Chestnut Crêpes in my kitchen
You can find many different kinds of Crêpes in Parisian restaurants and cafes as well as at the to-go windows of the Crêperies throughout the busy sections of the city. Filled with anything from ham and eggs to chantilly – whipped cream – these petite meals, or just plain treats, are easy to make and a truly versatile, standard fare in Paris!!
A Little History
French crêpes originated in Bretagne, in the west of France, although you will find a form of them throughout all the regions of Europe. Crêpes have probably been around since French cooks first started cooking with wheat.
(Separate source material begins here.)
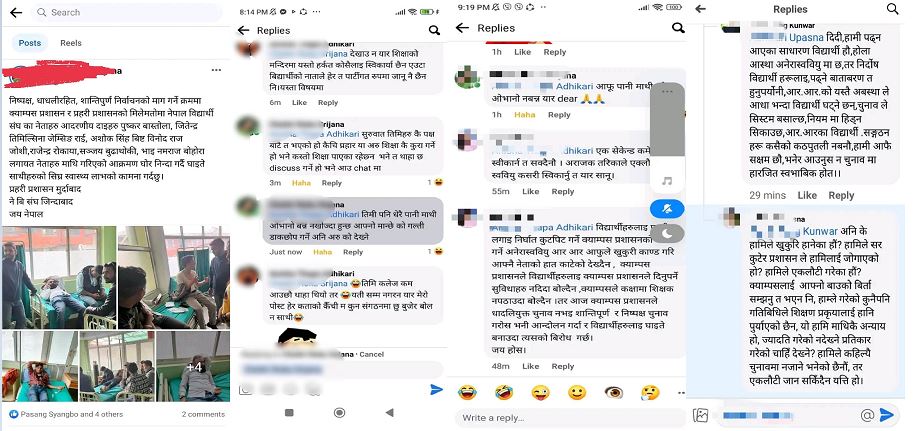
Task: Select the laughing face emoji reaction
Action: (467, 392)
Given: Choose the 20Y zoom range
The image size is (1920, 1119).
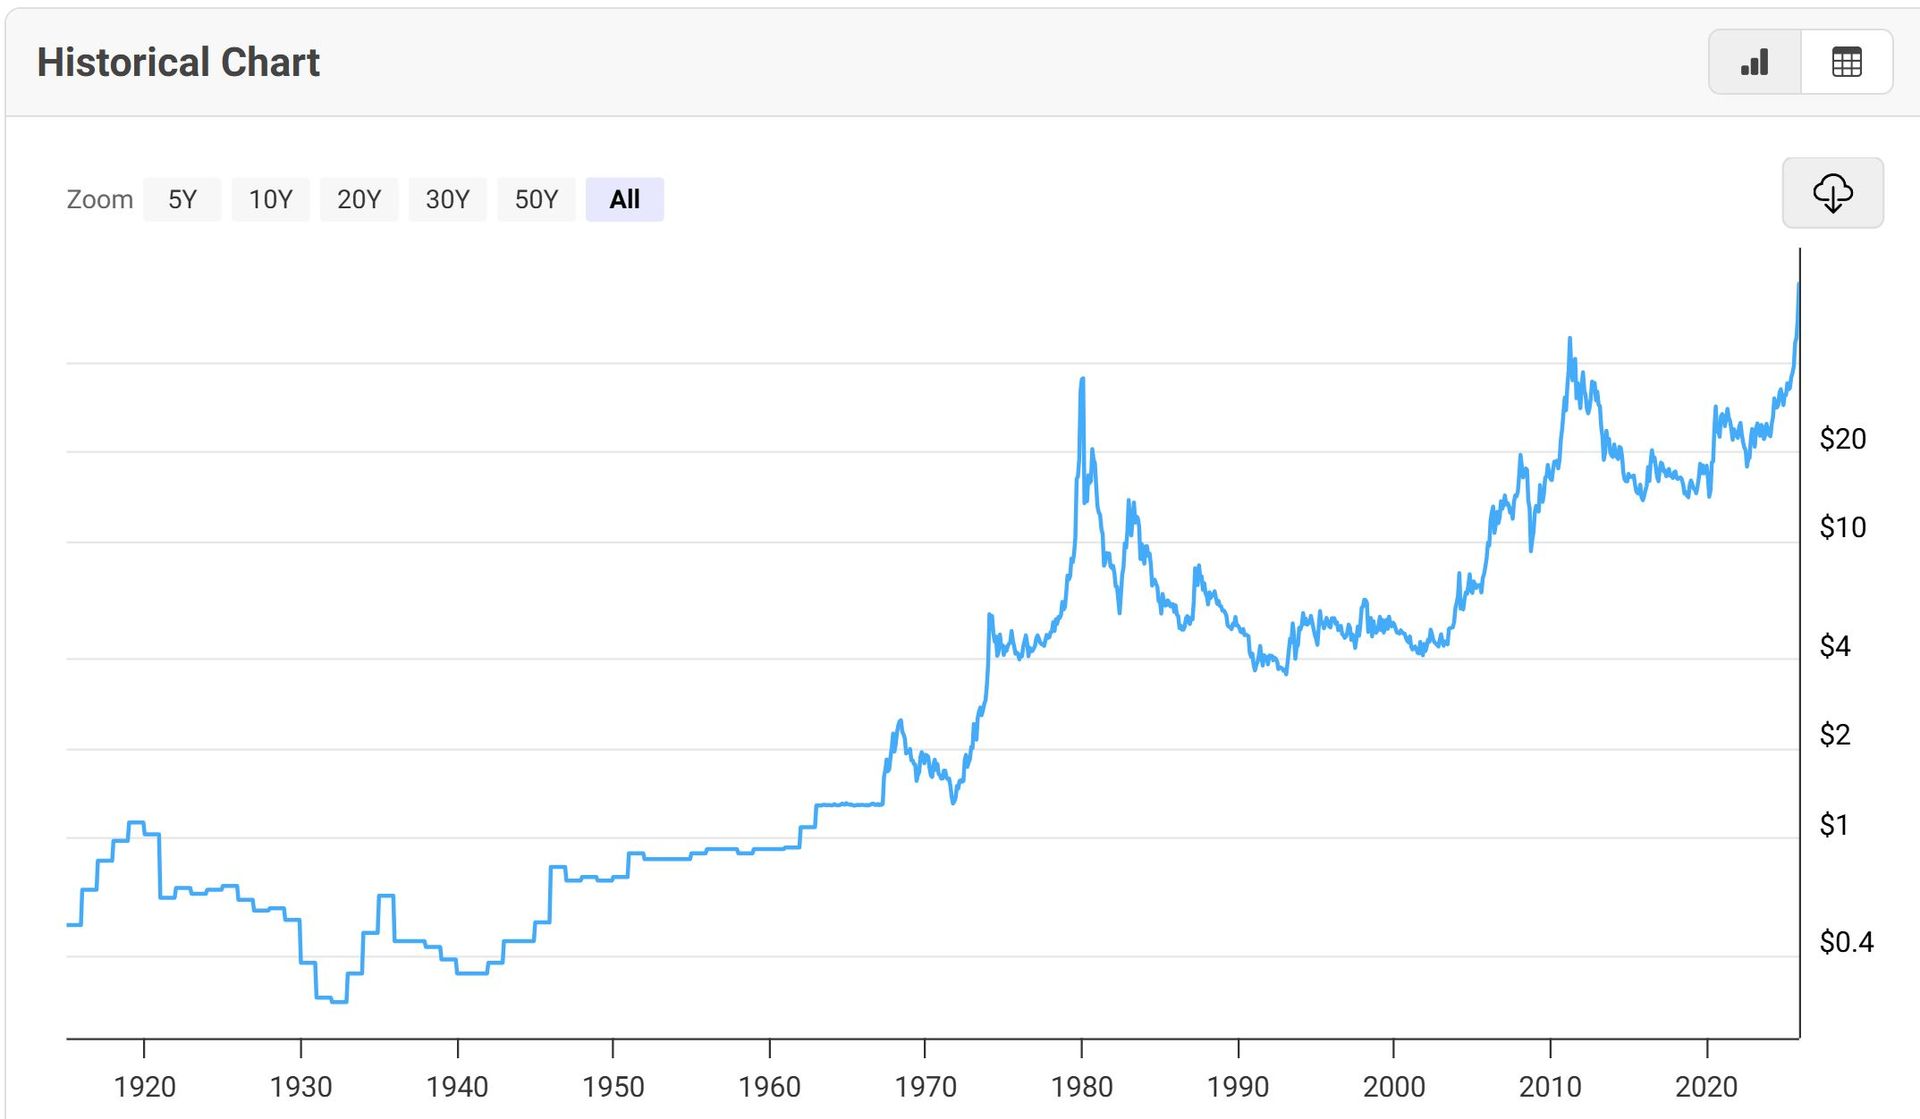Looking at the screenshot, I should click(x=359, y=199).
They are traditionally thought of as a French dish, but they have history in ancient Rome, as well as every other ancient culture that figured out how to mix up a batter and use a fire. The difference is that the French, of course, have made crêpe making into an art form!
Created as a substitute for bread when wheat was scarce, their main duty is to serve as a vehicle for transporting the fillings inside them. Crêpes can take on two forms, savory and sweet. Savory Crêpes, or Galettes, are heavy and earthy tasting, made with buckwheat flour. Sweet Crêpes are light and sweet and made with wheat flour and a little sugar. A meal made of crêpes can be easy and fun to make as well as filling.
The difference between pancakes and crêpes is that the crêpe batter is thinner and is spread very thinly with a long tongued spatula over the entire surface of the crêpe pan, while a pancake is made from a thicker batter that gets plopped by the spoonful onto a hot greasy skillet.
A Basic Sweet Crêpe Recipe
This is a small recipe inspired by The Joy of Cooking and is enough for one person. To make more, just double or triple the recipe.
1/4 cup flour – all purpose or pastry; whole wheat is too heavy so don’t use that
1/4 cup of milk of your choice
1/8 cup water at room temperature
3 teaspoons of sugar – fine white sugar is best, turbinado is not a good choice for this recipe
1 tablespoon of melted butter
Pinch of salt
Powdered confectioner’s sugar to sprinkle on top.
Add a pinch, just a pinch, of cinnamon to the batter for flair.
A ladle, or 2 cup liquid measuring cup with a spout
Crêpe pan or a seasoned cast iron griddle will do, but a skillet won’t work for this project because it has sides which prohibit turning the crêpe
A long tongued metal spatula
Combine all of the ingredients in the mixing bowl and stir until all the dry ingredients are moistened.
Let the batter stand for at least 30 minutes, until the flour has absorbed the moisture.
The batter can be kept in the frigo for up to 2 days.
Have your filling ingredients ready and handy.
Heat the griddle on a medium heat.
Rub the hot griddle with butter until it is covered.
Pour about two or three tablespoons of batter onto the center of the pan/griddle and spread it out with the spatula towards the edges of the pan, making it as thing as possible.
When the crêpe has set and the underside is a bit golden, use the spatula to turn the crêpe.
If you are making crêpes for a meal, then grab a plate. When the crêpe is done, spoon on the filling, spreading out over half of the crêpe.
Fold the crêpe in half, then in half again making a triangule shape.
Spread half of the crêpe with Nutella or another kind of melted or spreadable chocolate.
Warmed fruits such as sautéed apples or peaches, jams, sauces or fruit or nut purees make wonderful fillings.
Simple sweet crêpes can be solely brushed with butter for a simple treat.
Top sweet filled crêpes with whipped cream or dust with powdered sugar.
You can roll the crêpe into a cylinder around the stuffing rather than folding it into triangles.
Variations of crêpes are limited only by your imagination!